Marius Schulz

Stop Cheating the Type System

If you work in a statically typed language like C#, the compiler and its type system are your best friends. They will ensure that your program doesn't contain certain errors such as incorrect names or incompatible types. All of this happens at compilation time, so you don't have to take your chances and hope for the best at runtime.
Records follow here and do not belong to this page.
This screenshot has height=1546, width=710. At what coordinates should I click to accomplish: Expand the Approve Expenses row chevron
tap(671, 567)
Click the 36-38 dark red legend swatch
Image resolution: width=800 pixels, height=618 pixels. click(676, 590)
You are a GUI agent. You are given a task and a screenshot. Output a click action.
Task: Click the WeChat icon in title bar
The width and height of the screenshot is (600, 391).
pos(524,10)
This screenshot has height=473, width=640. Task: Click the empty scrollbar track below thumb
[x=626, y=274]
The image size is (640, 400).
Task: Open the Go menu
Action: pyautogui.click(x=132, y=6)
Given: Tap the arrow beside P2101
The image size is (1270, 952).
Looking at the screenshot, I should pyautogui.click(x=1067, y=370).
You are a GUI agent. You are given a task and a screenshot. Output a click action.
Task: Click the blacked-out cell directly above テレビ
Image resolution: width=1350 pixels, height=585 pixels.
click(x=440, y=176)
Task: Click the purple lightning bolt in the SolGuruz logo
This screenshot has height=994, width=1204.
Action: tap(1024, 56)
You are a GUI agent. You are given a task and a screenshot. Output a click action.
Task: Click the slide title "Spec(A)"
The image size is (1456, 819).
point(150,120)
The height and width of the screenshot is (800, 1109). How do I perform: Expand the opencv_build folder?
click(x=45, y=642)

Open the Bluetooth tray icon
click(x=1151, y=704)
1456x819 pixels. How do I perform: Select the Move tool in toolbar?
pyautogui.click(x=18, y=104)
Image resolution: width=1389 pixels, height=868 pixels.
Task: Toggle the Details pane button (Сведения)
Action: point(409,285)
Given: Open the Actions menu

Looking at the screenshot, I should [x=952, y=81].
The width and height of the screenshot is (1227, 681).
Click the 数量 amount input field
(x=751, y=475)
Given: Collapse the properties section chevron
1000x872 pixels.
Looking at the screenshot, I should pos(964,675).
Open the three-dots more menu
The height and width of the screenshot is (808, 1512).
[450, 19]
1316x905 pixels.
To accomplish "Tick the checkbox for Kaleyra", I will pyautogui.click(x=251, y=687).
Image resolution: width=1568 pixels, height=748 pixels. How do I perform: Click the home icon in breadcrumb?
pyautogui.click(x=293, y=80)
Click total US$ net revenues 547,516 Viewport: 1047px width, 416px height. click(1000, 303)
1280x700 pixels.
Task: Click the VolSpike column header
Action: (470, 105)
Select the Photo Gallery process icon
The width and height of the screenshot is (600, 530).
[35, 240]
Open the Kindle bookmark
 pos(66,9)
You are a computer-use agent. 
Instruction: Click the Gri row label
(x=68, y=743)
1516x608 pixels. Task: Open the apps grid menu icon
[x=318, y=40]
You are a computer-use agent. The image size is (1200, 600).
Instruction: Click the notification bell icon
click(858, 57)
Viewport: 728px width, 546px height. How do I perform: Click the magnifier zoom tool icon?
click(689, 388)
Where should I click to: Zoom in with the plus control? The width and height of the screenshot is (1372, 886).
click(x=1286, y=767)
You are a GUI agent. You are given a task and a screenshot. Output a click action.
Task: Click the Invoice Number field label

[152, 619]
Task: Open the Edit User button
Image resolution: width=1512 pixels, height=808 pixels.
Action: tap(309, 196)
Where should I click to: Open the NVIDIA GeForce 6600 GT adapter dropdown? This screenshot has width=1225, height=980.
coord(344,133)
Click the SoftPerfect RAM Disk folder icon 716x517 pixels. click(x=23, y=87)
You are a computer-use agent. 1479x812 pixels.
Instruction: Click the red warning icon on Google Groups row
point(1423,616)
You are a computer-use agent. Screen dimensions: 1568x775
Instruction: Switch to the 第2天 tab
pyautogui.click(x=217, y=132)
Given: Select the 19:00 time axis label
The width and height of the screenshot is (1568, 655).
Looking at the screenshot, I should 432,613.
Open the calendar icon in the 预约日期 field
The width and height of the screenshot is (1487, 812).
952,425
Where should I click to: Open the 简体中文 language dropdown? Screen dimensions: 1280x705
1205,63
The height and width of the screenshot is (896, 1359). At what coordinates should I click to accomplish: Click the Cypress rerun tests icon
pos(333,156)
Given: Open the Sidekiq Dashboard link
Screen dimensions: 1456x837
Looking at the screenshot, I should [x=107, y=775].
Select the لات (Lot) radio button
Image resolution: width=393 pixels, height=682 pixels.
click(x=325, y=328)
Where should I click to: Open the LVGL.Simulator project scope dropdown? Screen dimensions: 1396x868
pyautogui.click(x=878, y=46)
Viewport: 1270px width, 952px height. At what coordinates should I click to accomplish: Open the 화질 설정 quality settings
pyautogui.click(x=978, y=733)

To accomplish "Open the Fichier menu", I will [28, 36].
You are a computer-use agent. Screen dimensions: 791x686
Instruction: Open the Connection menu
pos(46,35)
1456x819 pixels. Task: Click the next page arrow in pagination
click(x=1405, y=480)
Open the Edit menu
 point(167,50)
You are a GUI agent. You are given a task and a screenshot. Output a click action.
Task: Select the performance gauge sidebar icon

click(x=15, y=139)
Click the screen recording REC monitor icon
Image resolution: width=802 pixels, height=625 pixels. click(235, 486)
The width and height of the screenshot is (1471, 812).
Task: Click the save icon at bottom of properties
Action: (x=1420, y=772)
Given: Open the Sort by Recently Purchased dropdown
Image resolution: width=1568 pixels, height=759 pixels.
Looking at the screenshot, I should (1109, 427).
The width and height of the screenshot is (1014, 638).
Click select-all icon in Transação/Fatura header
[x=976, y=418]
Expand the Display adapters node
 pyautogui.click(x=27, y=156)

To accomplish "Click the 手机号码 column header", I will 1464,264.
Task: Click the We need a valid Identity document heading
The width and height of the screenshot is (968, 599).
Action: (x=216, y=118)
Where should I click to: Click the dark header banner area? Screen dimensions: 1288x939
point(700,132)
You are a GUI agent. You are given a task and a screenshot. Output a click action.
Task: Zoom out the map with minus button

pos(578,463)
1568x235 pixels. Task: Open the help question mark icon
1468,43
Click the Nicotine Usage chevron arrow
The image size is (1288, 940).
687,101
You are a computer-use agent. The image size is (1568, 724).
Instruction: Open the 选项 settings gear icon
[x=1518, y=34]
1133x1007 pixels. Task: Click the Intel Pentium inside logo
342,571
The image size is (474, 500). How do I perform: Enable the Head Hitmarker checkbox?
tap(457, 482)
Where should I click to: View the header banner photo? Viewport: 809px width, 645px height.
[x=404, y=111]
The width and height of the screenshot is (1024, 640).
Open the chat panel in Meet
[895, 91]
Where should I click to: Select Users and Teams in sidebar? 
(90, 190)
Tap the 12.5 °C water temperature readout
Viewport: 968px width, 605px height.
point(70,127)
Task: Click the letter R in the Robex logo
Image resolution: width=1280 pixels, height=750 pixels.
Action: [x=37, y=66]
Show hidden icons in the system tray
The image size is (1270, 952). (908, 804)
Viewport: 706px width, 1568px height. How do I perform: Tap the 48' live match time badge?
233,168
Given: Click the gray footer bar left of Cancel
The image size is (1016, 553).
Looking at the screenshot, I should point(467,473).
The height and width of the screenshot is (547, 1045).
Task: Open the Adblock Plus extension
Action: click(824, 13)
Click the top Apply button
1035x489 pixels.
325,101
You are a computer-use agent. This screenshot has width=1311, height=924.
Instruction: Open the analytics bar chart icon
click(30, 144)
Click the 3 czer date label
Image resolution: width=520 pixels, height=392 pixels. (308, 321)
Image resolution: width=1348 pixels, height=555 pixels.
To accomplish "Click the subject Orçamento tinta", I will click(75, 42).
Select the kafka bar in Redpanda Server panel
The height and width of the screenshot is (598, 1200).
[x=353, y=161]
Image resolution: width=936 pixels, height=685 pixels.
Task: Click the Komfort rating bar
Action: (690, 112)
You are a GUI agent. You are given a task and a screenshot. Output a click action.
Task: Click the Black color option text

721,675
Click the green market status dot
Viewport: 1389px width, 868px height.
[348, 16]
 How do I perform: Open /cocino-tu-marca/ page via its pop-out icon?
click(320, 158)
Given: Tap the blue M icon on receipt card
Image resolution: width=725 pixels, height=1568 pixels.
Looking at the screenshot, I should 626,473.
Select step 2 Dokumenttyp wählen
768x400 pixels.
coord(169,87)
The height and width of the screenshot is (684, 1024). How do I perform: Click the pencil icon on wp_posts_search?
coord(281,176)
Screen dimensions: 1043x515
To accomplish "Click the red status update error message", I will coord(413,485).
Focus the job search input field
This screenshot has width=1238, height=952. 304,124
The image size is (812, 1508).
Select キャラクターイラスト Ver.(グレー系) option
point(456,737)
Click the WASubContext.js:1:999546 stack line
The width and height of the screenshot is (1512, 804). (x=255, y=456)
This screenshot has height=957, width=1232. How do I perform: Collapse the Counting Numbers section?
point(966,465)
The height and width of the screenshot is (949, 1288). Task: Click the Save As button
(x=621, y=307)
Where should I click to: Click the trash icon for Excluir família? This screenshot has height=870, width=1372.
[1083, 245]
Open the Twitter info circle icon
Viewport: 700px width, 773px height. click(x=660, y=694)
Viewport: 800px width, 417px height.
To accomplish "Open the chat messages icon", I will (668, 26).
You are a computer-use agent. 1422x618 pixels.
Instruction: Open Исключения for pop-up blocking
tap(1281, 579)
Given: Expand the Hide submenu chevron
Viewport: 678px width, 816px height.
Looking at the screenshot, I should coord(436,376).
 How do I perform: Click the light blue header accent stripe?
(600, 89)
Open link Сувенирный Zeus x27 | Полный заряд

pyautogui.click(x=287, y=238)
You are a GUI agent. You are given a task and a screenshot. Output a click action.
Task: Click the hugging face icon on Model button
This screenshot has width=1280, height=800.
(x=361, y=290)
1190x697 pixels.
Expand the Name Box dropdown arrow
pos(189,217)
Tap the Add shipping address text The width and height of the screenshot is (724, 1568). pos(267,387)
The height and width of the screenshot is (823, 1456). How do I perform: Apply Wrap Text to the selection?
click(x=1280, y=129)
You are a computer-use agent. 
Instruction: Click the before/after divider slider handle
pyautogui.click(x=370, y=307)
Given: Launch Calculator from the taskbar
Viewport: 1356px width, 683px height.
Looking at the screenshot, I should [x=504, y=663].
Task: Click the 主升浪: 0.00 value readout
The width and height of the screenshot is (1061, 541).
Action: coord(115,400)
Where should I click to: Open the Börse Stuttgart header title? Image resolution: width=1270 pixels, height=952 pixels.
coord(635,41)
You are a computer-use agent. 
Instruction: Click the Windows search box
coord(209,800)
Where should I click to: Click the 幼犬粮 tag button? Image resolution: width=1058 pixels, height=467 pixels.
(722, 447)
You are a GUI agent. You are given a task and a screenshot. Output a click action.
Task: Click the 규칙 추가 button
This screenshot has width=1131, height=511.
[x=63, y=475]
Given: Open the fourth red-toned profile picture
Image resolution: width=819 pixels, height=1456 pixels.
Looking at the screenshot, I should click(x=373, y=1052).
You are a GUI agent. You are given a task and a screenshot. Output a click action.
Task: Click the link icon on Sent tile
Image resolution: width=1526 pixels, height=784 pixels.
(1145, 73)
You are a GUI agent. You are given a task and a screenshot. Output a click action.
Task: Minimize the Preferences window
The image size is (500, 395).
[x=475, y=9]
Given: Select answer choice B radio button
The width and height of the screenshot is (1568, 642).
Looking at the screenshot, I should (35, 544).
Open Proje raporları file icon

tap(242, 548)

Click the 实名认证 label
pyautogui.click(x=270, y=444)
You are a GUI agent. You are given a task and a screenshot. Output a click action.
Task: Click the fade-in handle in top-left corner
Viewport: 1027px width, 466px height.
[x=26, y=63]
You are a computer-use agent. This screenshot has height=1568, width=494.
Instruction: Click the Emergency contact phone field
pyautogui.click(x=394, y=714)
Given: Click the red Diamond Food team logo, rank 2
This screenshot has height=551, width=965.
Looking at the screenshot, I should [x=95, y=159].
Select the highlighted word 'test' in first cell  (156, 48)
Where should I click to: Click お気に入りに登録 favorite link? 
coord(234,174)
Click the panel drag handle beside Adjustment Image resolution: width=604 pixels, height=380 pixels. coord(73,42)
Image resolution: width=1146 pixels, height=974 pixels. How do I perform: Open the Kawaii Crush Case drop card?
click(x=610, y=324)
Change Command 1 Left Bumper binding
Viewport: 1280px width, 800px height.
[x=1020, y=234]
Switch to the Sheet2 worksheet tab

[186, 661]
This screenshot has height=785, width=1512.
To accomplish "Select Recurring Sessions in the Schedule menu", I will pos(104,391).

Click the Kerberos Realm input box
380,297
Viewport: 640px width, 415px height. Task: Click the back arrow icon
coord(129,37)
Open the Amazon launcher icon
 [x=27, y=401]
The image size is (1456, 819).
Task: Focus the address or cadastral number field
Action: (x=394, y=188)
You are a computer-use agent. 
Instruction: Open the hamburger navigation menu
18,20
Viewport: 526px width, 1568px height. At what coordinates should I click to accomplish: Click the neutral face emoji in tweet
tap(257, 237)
Despite the compiler checking your identifiers and types, it's still possible to run into type errors due to invalid casts, incompatible access to covariant arrays, etc. Nevertheless, the type system is your first line of defense against obvious mistakes, which leads me to the key message of this post: Don't cheat the type system.

The Culprit: null

As you might have guessed, the problem is null. It's a loophole in the type system, if you will, because we have to keep in mind that every variable of a reference type can hold null as a value. Think about the following code:

public void DoSomething(string foo, int[] bar)
{
    // ...
}

What does the type string of the foo parameter tell us? Does it tell us that foo holds a reference to a string? Not exactly: It tells us that foo contains a reference to a string, or nothing. How about bar — does int[] tell us that we'll definitely receive an array of integers? It doesn't: It tells us bar holds a reference to an array of integers, or nothing. I could go on like this, but you should see the problem by now. For more reasons why null is a bad thing, read about the abject failure of weak typing.

Working Around null

To be on the safe side, we'd have to check every parameter of every (public) method for null, leading to highly defensive programming with null checks littered all over the code. Sometimes parameter null checks are unavoidable, and in those cases it makes sense to use a custom exception helper class for null checks to reduce the amount of bloating boilerplate code.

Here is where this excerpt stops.